Despite the almost daily sightings of aforesaid freaky weirdo, we've loved living in this little apartment of ours for the last 2 1/2 years. It's been a sanctuary from the vicissitudes of life and work swirling around us, and it's going to be hard to say goodbye to it for we don't exactly how long. I know when we do come back to live here, the whole area will probably be undergoing major change, given the Jurong Lake District (somehow that moniker sits uncomfortably with me) development plans for this area.
Of course this is a good thing for property values etc, but this is the thing that has bugged me for the longest time living in Singapore: very little stays the same. It's the main reason why I've found it difficult to really feel at home here, because so much of what I remember from the earlier part of my life here is gone. Obliterated. Bulldozed over. OK there are those of you who will pontificate at me about this being necessary for economic progress, national development etc, but with all due respect - you can keep those opinions to yourself - we've heard about them all our lives. It's cold comfort for one who feels like she can't completely sink roots down in this country when key aspects of her personal history are gone forever. So please spare me all that.
"All I want to do is trade this life for something new, holding onto what I haven't got."

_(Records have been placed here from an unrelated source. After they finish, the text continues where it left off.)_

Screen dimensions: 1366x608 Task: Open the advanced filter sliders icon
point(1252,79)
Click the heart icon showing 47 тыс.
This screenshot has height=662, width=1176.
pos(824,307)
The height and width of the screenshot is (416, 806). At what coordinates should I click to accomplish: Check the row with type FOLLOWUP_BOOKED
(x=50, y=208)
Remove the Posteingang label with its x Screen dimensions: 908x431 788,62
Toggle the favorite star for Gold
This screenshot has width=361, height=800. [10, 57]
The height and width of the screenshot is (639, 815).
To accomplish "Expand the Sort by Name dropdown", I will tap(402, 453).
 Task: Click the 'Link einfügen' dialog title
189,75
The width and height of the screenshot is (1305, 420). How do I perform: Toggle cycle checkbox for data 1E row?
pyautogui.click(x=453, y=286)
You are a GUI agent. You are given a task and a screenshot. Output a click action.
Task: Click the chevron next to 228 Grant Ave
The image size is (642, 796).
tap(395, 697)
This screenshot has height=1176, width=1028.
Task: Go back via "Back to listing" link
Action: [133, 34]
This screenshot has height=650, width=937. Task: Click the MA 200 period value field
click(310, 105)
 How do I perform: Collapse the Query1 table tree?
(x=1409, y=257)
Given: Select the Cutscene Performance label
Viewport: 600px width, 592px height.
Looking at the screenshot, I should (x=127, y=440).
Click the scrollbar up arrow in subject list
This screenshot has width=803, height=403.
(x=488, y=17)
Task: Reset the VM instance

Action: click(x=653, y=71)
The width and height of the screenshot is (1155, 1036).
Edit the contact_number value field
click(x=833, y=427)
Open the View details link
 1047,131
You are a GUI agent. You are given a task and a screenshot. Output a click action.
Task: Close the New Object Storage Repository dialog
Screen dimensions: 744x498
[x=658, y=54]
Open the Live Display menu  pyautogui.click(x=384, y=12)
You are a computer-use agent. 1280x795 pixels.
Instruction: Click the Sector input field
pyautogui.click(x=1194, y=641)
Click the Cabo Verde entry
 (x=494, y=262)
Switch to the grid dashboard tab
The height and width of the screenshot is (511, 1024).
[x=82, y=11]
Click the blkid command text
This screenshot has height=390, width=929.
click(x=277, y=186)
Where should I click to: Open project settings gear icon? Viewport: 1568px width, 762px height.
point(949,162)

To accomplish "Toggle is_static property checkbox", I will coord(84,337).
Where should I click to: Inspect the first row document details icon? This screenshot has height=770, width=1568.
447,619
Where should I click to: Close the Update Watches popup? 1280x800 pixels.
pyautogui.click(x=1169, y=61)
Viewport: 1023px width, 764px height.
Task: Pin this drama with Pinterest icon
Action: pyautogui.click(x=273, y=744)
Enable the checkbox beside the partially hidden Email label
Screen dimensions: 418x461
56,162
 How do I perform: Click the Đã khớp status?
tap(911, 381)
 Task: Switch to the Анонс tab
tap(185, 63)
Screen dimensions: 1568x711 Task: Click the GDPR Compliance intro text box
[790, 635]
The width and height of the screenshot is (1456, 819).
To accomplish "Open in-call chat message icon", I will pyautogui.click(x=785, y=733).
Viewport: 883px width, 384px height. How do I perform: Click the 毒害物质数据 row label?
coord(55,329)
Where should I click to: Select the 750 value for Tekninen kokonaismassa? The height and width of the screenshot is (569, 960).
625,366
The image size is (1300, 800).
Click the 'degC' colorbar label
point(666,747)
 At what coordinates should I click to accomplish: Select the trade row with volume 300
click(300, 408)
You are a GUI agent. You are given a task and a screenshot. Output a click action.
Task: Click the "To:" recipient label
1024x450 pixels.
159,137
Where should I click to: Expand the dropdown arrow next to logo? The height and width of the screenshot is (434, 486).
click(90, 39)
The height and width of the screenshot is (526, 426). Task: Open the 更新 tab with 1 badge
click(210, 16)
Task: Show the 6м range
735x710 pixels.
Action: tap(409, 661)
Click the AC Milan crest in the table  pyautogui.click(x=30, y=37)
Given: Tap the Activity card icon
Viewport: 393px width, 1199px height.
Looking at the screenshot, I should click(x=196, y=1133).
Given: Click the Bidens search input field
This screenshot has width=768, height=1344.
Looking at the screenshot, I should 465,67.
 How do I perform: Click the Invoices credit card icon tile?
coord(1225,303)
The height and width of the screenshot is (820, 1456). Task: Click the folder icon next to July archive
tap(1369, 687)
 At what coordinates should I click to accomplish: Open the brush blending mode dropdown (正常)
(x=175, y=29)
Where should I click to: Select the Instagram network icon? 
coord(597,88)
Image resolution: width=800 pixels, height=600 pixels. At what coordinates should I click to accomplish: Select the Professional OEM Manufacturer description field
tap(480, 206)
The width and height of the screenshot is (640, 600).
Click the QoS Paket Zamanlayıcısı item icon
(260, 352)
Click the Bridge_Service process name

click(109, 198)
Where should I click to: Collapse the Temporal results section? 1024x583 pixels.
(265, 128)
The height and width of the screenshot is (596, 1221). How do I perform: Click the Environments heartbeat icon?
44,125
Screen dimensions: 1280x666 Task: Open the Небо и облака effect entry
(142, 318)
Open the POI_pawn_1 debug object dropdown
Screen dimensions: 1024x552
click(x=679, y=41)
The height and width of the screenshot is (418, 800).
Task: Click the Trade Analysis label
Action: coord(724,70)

A lot of people have commented that Steve and I have a nomadic life, moving from country to country, setting up home where opportunities and new experiences await us, and yes - as much as it is a hassle transitioning - I feel right now that as long as we can keep doing this, we will be very fortunate. My dear friend D was saying the other day that I need to start thinking of myself as "an international person who happens to be Singaporean" and realising that my achievements and experiences have the potential to take me well outside the country and into other opportunities in the wider world. Steve and I never imagined that we'd have the chance to live and work in Europe, so we're really going to make a go of this. So as they say, "Onz!" :)
OK enough early morning rumination. Need to haul ass and deal with visa issues (which will be the subject of a future post. Which will be funny, I promise - D, thanks for giving me the idea for it after I told you about my US visa experience!).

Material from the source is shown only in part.